Exercise 1: Identify each line in the records that contains the string "named", and copy those lines. Case counts.

Extract:
Atomic Weight: 63.546

Melting Point: 1357.77 K (1084.62°C or 1984.32°F)

Boiling Point: 2835 K (2562°C or 4644°F)

Density: 8.933 grams per cubic centimeter

Phase at Room Temperature: Solid

Element Classification: Metal

Period Number: 4

Group Number: 11

Group Name: none

What's in a name? From the Latin word cuprum, which means "from the island of Cyprus."

Say what? Copper is pronounced as KOP-er.

History and Uses:

Archaeological evidence suggests that people have been using copper for at least 11,000 years. Relatively easy to mine and refine, people discovered methods for extracting copper from its ores at least 7,000 years ago. The Roman Empire obtained most of its copper from the island of Cyprus, which is where copper's name originated. Today, copper is primarily obtained from the ores cuprite (CuO2), tenorite (CuO), malachite (CuO3·Cu(OH)2), chalcocite (Cu2S), covellite (CuS) and bornite (Cu6FeS4). Large deposits of copper ore are located in the United States, Chile, Zambia, Zaire, Peru and Canada.

Exercise 2: Set down verbatim everything in the copper fact sheet from "What's in a" down to "Peru and Canada.".

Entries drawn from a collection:
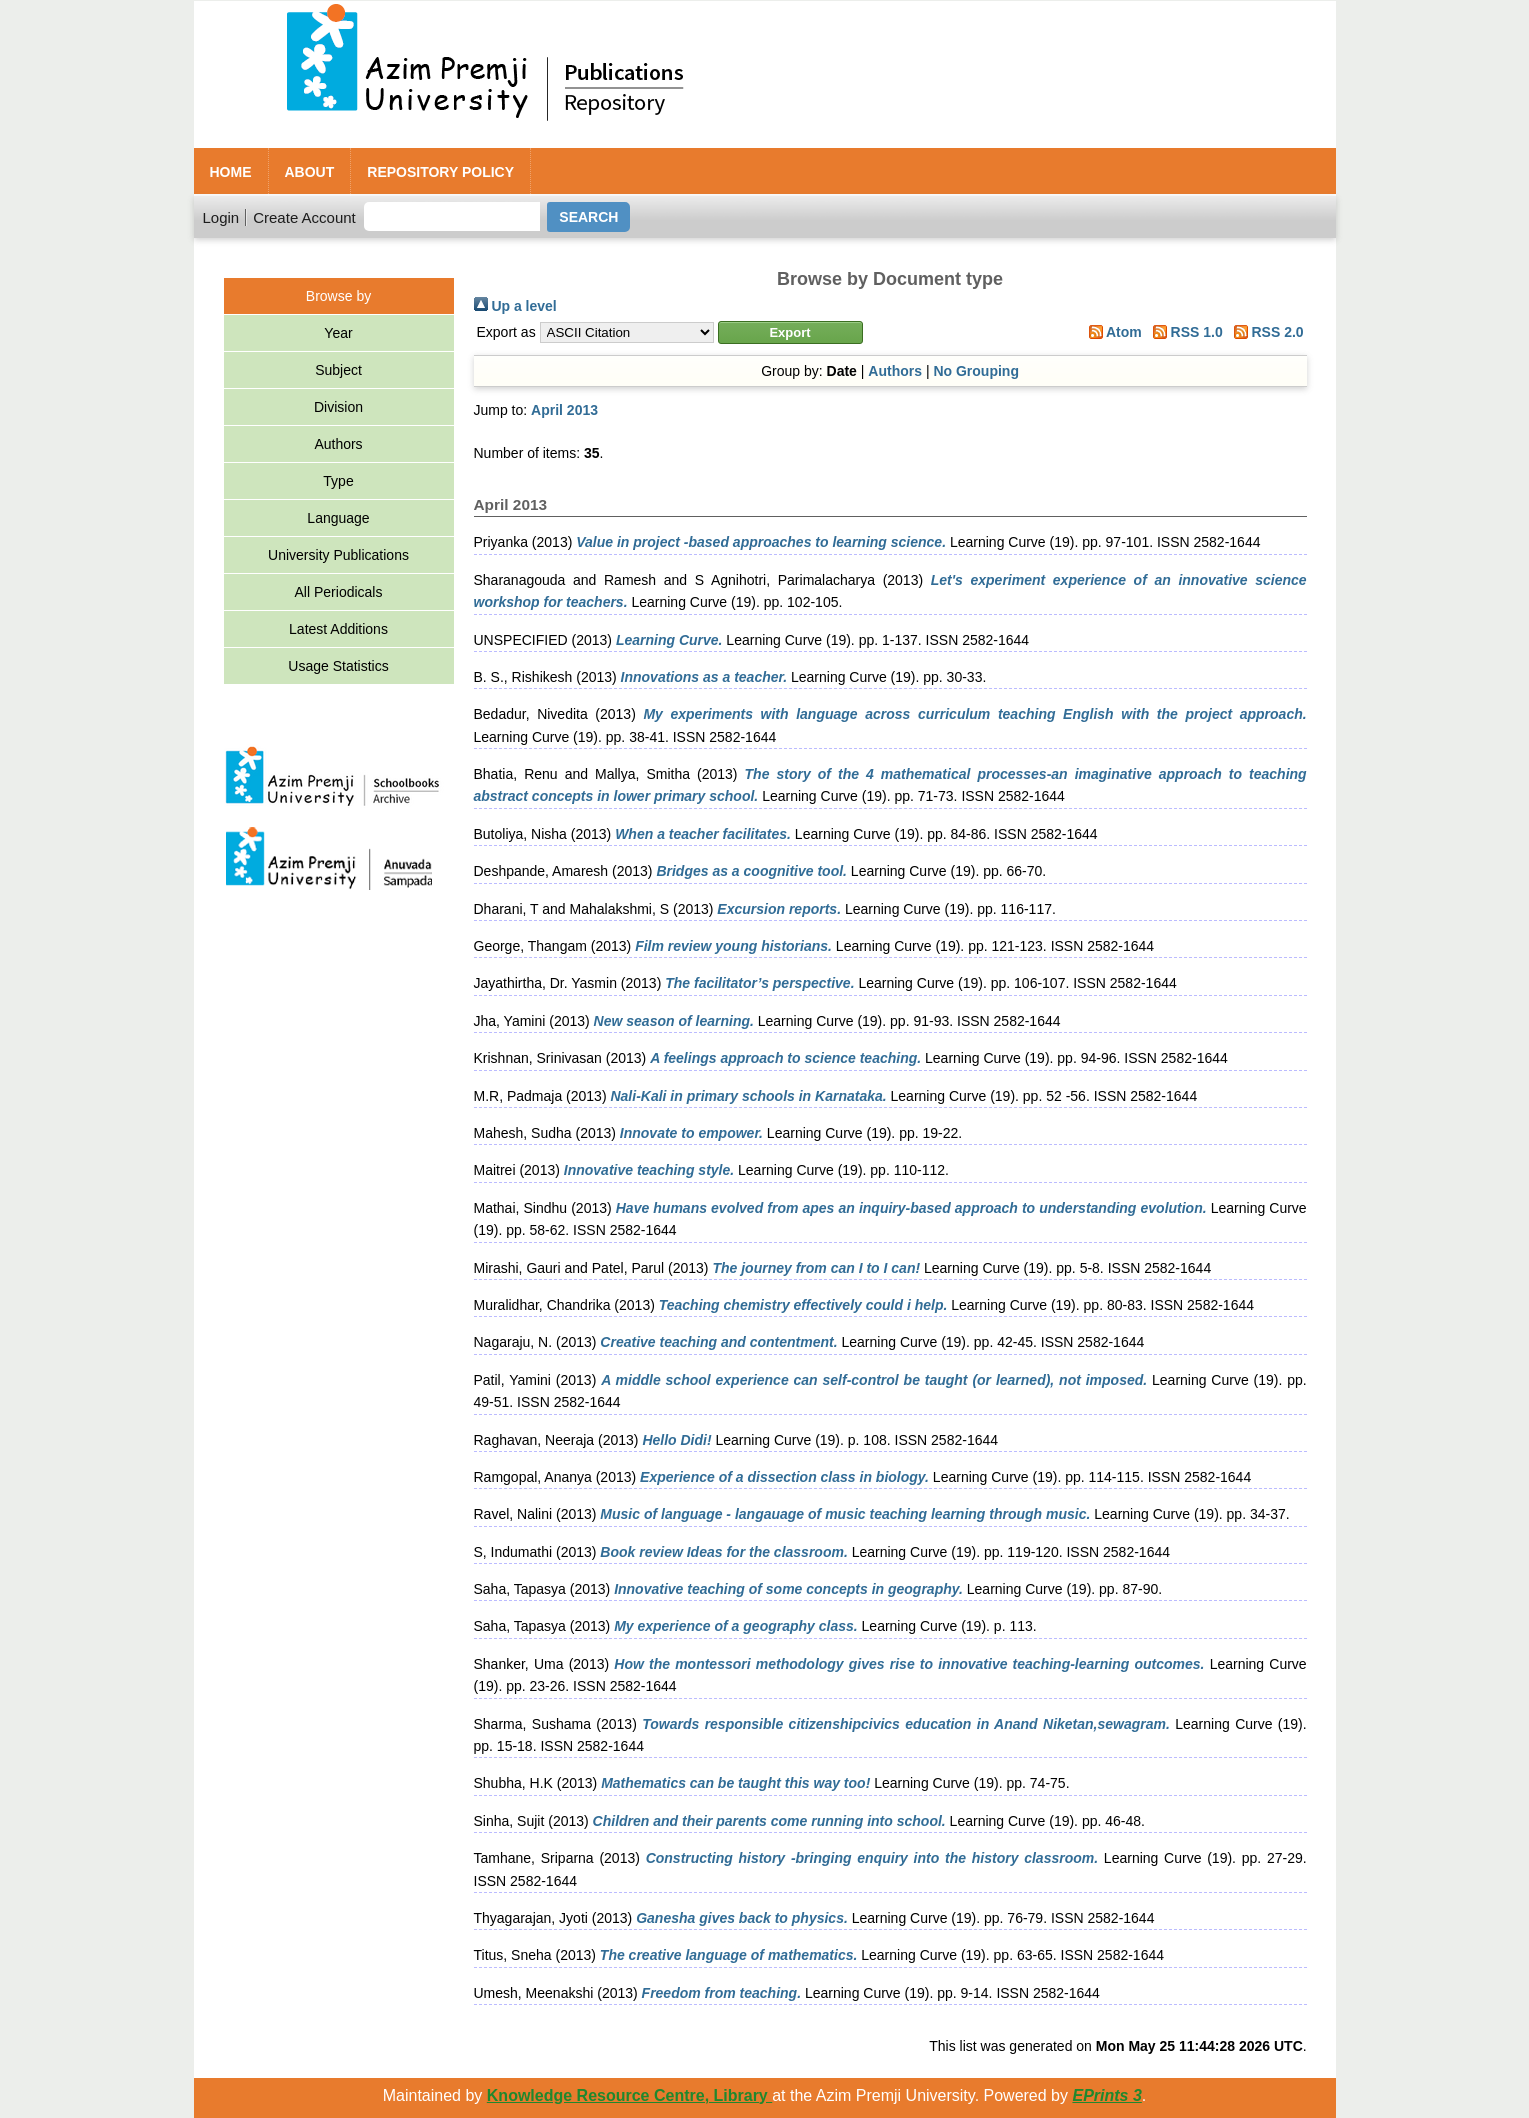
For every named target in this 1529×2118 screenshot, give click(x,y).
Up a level (515, 306)
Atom (1112, 332)
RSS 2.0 (1265, 332)
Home (231, 172)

Output 1:
For every named target in this 1529×2118 screenshot, give click(x,y).

Output 2:
What's in a name? From the Latin word cuprum, which means "from the island of Cyprus."

Say what? Copper is pronounced as KOP-er.

History and Uses:

Archaeological evidence suggests that people have been using copper for at least 11,000 years. Relatively easy to mine and refine, people discovered methods for extracting copper from its ores at least 7,000 years ago. The Roman Empire obtained most of its copper from the island of Cyprus, which is where copper's name originated. Today, copper is primarily obtained from the ores cuprite (CuO2), tenorite (CuO), malachite (CuO3·Cu(OH)2), chalcocite (Cu2S), covellite (CuS) and bornite (Cu6FeS4). Large deposits of copper ore are located in the United States, Chile, Zambia, Zaire, Peru and Canada.